▶ **EXCERPT PROVIDED**:
###
By cutting out the Taliban name, EA didn’t have to change the substance of its game at all. It can consider itself lucky. Konami had to cancel its Six Days in Fallujah, a game based on real events where military contractors were burned alive in a battle in Iraq, after protests erupted. I am glad to see Medal of Honor survive long enough to make it to the real battlefield: the video game marketplace. Medal of Honor is fundamentally respectful of the sacrifices that soldiers make on the battlefield and the impossible conditions that they face. The Army really ought to consider it a recruiting tool, not a game to be reviled.

I’ve had a chance to play the first few levels of Medal of Honor and indulge in a few rounds of multiplayer combat. Yes, I played a Taliban fighter and managed to shoot an American soldier who was coming at me in a multiplayer match. I found no particular thrill in that act. Nor do I feel that it was despicable of EA to include that option in the video game. To me, it is a game. It is realistic, but it is not gratuitous. The Taliban are an integral part of the multiplayer combat. If you didn’t include them, you would have no game. If you don’t want to play them, you can back out of a multiplayer match until you get to play an American soldier.
###
▶ **EXTRACTED ENTRIES**:
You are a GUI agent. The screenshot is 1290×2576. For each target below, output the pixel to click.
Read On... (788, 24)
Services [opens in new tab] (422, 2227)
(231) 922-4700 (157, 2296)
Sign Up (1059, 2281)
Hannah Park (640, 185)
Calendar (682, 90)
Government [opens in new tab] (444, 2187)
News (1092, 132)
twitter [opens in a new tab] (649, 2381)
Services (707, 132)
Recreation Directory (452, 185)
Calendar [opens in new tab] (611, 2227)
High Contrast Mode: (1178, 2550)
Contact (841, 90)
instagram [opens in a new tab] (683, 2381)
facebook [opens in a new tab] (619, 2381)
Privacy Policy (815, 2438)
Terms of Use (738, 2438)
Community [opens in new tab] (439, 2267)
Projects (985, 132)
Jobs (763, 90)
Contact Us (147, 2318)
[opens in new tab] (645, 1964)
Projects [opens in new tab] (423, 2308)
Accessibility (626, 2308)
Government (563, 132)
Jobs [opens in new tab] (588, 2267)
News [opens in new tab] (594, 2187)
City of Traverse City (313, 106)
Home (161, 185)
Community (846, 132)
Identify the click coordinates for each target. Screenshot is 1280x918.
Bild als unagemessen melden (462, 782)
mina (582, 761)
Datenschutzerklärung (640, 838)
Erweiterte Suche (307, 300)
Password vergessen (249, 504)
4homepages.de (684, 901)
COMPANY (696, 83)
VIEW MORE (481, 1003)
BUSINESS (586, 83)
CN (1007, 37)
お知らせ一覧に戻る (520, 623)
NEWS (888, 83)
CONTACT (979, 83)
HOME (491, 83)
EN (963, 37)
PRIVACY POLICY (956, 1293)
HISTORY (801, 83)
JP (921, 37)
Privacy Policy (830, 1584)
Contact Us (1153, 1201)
###
▶ **ABOUT THIS TASK**:
From the paragraph of the Medal of Honor commentary that begins "I've had a chance to play," copy every sentence in which the writer uses "I" or "I've." The rows were taken from a different source than the Medal of Honor commentary.

▶ **REPLY TO THE TASK**:
I've had a chance to play the first few levels of Medal of Honor and indulge in a few rounds of multiplayer combat.
Yes, I played a Taliban fighter and managed to shoot an American soldier who was coming at me in a multiplayer match.
I found no particular thrill in that act.
Nor do I feel that it was despicable of EA to include that option in the video game.